Work to do: Could you give the entries again from the line with "TITIAN’S NEW PAD (111, 108)" through the end, swapping "Festival" for "Fest" and changing nothing else? Leave the pictures out of your answer.

## BEGIN

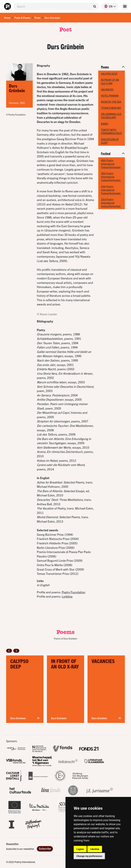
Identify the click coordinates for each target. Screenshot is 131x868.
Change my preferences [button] (89, 856)
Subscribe (45, 848)
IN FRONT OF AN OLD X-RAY (110, 81)
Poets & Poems (22, 18)
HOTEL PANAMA (110, 95)
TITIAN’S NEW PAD (111, 108)
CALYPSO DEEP (109, 73)
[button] (109, 6)
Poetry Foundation (74, 592)
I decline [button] (95, 849)
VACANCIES (107, 89)
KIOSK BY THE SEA (111, 101)
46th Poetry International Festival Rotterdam (111, 164)
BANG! (105, 123)
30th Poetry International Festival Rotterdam (111, 177)
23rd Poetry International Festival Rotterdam (111, 203)
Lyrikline (67, 596)
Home (7, 18)
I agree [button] (80, 849)
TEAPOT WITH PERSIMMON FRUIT (111, 131)
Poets (37, 18)
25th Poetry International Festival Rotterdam (111, 190)
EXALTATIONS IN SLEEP (110, 141)
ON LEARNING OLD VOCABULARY (111, 116)
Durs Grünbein (52, 18)
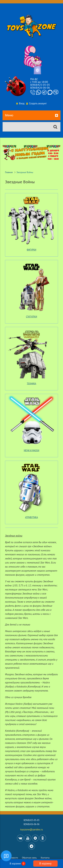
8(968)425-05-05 (40, 85)
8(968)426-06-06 (40, 88)
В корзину (45, 863)
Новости (14, 858)
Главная (9, 172)
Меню (32, 115)
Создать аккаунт (36, 103)
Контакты (45, 858)
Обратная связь (29, 858)
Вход (20, 103)
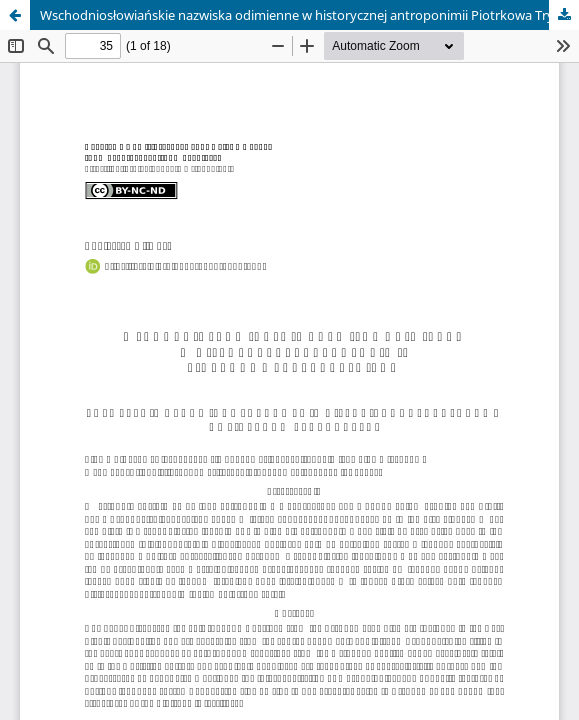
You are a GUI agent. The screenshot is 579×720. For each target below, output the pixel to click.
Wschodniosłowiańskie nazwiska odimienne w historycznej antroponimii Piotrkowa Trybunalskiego (309, 15)
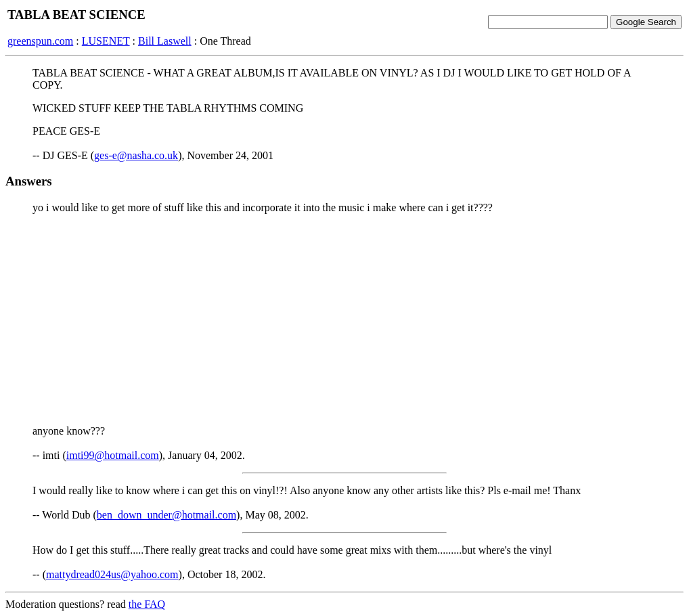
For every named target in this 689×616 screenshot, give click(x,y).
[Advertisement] (344, 320)
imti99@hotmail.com (112, 455)
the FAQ (147, 604)
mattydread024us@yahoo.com (112, 574)
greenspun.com (40, 41)
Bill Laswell (164, 41)
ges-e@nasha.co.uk (136, 155)
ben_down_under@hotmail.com (166, 514)
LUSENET (106, 41)
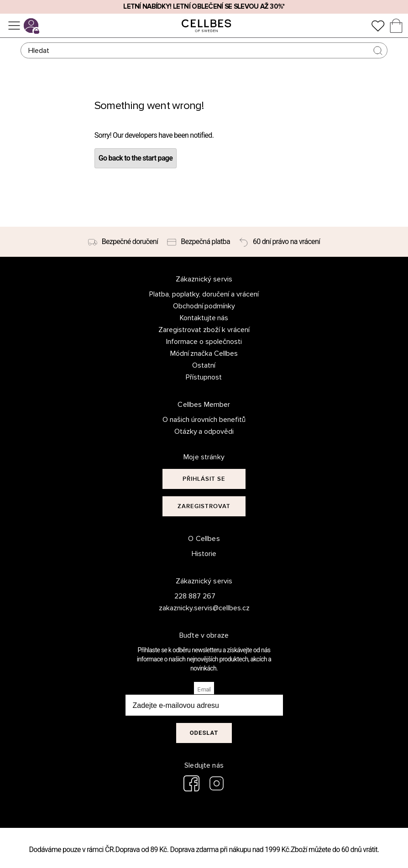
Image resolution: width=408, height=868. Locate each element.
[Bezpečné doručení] (123, 242)
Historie (204, 554)
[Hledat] (204, 50)
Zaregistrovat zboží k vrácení (204, 330)
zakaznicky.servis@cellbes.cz (195, 608)
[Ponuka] (14, 26)
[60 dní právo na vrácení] (279, 242)
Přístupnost (204, 377)
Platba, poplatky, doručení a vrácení (204, 294)
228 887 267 (195, 596)
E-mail (204, 690)
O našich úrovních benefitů (204, 420)
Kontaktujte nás (204, 318)
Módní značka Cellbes (204, 353)
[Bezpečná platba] (199, 242)
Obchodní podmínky (204, 306)
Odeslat (204, 733)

## END

Answer to the task:
TITIAN’S NEW PAD (111, 108)
CALYPSO DEEP (109, 73)
[button] (109, 6)
Poetry Foundation (74, 592)
I decline [button] (95, 849)
VACANCIES (107, 89)
KIOSK BY THE SEA (111, 101)
46th Poetry International Fest Rotterdam (111, 164)
BANG! (105, 123)
30th Poetry International Fest Rotterdam (111, 177)
23rd Poetry International Fest Rotterdam (111, 203)
Lyrikline (67, 596)
Home (7, 18)
I agree [button] (80, 849)
TEAPOT WITH PERSIMMON FRUIT (111, 131)
Poets (37, 18)
25th Poetry International Fest Rotterdam (111, 190)
EXALTATIONS IN SLEEP (110, 141)
ON LEARNING OLD VOCABULARY (111, 116)
Durs Grünbein (52, 18)
8(968)425-05-05 (40, 85)
8(968)426-06-06 (40, 88)
В корзину (45, 863)
Новости (14, 858)
Главная (9, 172)
Меню (32, 115)
Создать аккаунт (36, 103)
Контакты (45, 858)
Обратная связь (29, 858)
Вход (20, 103)
You are a GUI agent. The screenshot is 579×720. For each target below, output the pixel to click.
Wschodniosłowiańskie nazwiska odimienne w historycznej antroponimii Piotrkowa Trybunalskiego (309, 15)
For every named target in this 689×616 screenshot, give click(x,y).
[Advertisement] (344, 320)
imti99@hotmail.com (112, 455)
the FAQ (147, 604)
mattydread024us@yahoo.com (112, 574)
greenspun.com (40, 41)
Bill Laswell (164, 41)
ges-e@nasha.co.uk (136, 155)
ben_down_under@hotmail.com (166, 514)
LUSENET (106, 41)
Image resolution: width=408, height=868. Locate each element.
[Bezpečné doručení] (123, 242)
Historie (204, 554)
[Hledat] (204, 50)
Zaregistrovat zboží k vrácení (204, 330)
zakaznicky.servis@cellbes.cz (195, 608)
[Ponuka] (14, 26)
[60 dní právo na vrácení] (279, 242)
Přístupnost (204, 377)
Platba, poplatky, doručení a vrácení (204, 294)
228 887 267 (195, 596)
E-mail (204, 690)
O našich úrovních benefitů (204, 420)
Kontaktujte nás (204, 318)
Módní značka Cellbes (204, 353)
[Bezpečná platba] (199, 242)
Obchodní podmínky (204, 306)
Odeslat (204, 733)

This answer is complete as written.